:: Text ::
=-=-=

I Can Make the Car Payments, or I Can Make the Repair Payments, I Can’t Afford Both

Voluntary Repossession

Often times the defects, which occur shortly after the purchase, can be very expensive to repair. If the dealership refuses to honor its warranty, the consumer must bear these expensive repair costs in order to keep the vehicle operating. Most consumers budget their car expenses. These unanticipated repair costs can make it very difficult to meet the monthly payments to the finance company.

When these costs become overwhelming, when you believe that your car is a lemon but no one will help you, a voluntarily repossession of the car may seem like your only way out of a hopeless situation.

The Impact of Voluntary Repossession:

Under these circumstances, do not surrender the car without further investigation into your consumer rights. A voluntary repossession is often made because the consumer is frustrated and feels helpless or is simply angry. When a consumer returns the car to the dealership and walks away, the car is repossessed by the finance company. Your credit report is immediately impacted because the finance company files a notice of voluntary repossession. In otherwords, the credit bureaus now know the loan will not be paid and they enter that information into your credit report.

After taking possession of the car, the finance company sells it at auction. It is guaranteed the car will sell for less than the loan balance. The difference between the loan payoff amount and the selling price is called a deficiency. You are obligated to pay this deficiency to the finance company. You may owe the finance company several thousands of dollars for a car you no longer have. If you do not pay off the deficiency, the finance company will sue you in court. The judgment will appear on your credit report. Your credit score will drop tremendously and any future loans, if granted at all, will be at very high interest rates.

=-=-=

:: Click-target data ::
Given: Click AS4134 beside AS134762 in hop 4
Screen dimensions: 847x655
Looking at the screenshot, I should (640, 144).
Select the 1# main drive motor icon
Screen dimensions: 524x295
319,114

=-=-=

:: Directive ::
Answer these questions from the text on voluntary repossession:
1. What does the finance company file that immediately affects the consumer's credit report?
2. Where does the finance company sell the car after taking possession of it?
3. What is the difference between the loan payoff amount and the selling price called?
These lines are separate from the text on voluntary repossession.

:: Result of the task ::
1. A notice of voluntary repossession.
2. At auction.
3. A deficiency.